User Tools

Site Tools


wiki:grappolo

GRAPPOLO a supercomputer in a superbox

Grappolo is a project designed to teach cluster computation.
We have prototyped and developed a portable micro cluster computer (replicating the functioning of the biggest cluster computer facility in the southwest UK ). This tool is similar to the Raspberry pi cluster developed at Southampton University but is aimed towards teaching Geographic Information Systems methods rather than raw computation, it is very low cost ( ~ £130), portable and a perfect replica of an operating system running on a true high performance cluster computer.

This is still an an ongoing project! Not finished yet. We are working on the OS/ software installation and we will update this page as soon as grappolo will work smoothly fine.

Grappolo in press check out the official raspberry pi magazine (issue 46 - 2016) documenting a showcase use of Grappolo.

Team

Project team and collaborators:

  • Stefano Casalegno, University of Exeter (Project leader)
  • Andrew Cowley, University of Exeter (brainstorming - software / OS installation)
  • Oliver Hatfield, Falmouth University (box design and construction)
  • Andy Smith, Falmouth University (software ideas support / cabling)
  • Victoria O'Brien, Spatial Ecology (software OS / installation)
  • Giuseppe Amatulli, Yale University (software applications for teaching)

Goals

  • Build a micro cluster compurer with the same operating system and software of a real HPC (High Performance Computer) for simulating big data processing.
  • Make it as small as possible so that grappolo can fligh in your hand lugage toghether with your laptop, book, toothbrush and newspaper.
  • Make it awsome so when you test supercomputing in a pub it will attract people's attention and they might want to learn more about it.
  • Make it low cost and open source so that is potentially replicable in schools or by any V2 open minded citizens willing to learn new amazing stuff.

List of material

We used 3 Raspberry pi's running a light distribution of Linux operating system. Below you can find codings for software installation and hardware assembling.
For the best box ever conceived in the history of boxes….
We used an awesome reddish acrylic Perspex and sawed an alluminium squared box section 15×15.

____

Task list:
#1 Quote the Grappolo page word for word from "We used 3 Raspberry" up to and including "box section 15×15.".
#2 List the names of all the people in the Grappolo page's project team and collaborators.

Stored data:

____

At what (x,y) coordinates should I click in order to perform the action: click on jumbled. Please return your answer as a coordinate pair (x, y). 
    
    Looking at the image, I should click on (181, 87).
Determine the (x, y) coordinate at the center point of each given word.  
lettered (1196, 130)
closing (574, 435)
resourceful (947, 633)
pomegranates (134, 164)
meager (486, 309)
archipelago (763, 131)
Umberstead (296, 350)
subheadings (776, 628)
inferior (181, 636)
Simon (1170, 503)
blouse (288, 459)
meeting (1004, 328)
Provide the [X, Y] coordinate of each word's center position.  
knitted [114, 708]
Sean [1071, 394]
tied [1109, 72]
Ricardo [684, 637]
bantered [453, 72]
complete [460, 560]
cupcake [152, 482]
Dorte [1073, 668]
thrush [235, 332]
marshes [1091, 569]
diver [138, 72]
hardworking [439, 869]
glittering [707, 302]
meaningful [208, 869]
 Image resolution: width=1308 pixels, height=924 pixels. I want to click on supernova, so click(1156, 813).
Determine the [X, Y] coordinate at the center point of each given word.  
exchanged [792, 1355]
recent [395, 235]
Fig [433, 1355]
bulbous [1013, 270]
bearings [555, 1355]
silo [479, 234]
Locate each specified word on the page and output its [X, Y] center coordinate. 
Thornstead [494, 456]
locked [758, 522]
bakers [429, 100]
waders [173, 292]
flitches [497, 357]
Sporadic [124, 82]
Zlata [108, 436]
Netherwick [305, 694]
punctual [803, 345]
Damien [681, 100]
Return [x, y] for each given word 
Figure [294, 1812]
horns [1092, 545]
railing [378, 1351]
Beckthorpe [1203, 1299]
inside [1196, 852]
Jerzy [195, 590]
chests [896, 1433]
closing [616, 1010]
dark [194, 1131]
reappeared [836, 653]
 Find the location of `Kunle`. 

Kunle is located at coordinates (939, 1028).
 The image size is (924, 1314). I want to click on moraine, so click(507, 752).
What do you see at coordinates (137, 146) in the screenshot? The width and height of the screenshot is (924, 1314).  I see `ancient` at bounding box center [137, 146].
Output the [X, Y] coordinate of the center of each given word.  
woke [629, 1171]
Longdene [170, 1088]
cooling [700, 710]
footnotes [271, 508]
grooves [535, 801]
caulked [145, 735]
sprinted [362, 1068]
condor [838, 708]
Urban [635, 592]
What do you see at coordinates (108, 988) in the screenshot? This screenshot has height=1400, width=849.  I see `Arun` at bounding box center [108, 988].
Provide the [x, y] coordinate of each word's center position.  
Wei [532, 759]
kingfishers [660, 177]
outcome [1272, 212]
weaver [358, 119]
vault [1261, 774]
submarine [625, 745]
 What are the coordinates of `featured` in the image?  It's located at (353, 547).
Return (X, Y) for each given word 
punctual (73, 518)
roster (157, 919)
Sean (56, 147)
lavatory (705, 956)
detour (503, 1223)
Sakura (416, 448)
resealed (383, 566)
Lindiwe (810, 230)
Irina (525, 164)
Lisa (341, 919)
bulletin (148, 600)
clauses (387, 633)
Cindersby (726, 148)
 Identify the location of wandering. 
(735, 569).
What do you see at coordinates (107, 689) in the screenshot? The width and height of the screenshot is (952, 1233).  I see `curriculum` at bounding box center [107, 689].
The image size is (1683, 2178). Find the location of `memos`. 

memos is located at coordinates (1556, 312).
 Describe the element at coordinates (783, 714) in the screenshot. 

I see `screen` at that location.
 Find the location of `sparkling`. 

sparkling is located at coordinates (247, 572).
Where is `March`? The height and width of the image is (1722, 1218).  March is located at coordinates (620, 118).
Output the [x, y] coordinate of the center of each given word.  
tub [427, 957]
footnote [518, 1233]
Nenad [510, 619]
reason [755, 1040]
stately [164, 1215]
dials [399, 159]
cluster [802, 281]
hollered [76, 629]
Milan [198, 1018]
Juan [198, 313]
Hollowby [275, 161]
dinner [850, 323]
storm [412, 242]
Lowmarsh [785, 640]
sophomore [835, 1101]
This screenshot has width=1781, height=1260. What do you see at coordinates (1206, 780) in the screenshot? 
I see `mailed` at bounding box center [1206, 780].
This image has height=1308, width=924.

____

Answers to the exercise:
#1
We used 3 Raspberry pi's running a light distribution of Linux operating system. Below you can find codings for software installation and hardware assembling.
For the best box ever conceived in the history of boxes….
We used an awesome reddish acrylic Perspex and sawed an alluminium squared box section 15×15.

#2
Stefano Casalegno
Andrew Cowley
Oliver Hatfield
Andy Smith
Victoria O'Brien
Giuseppe Amatulli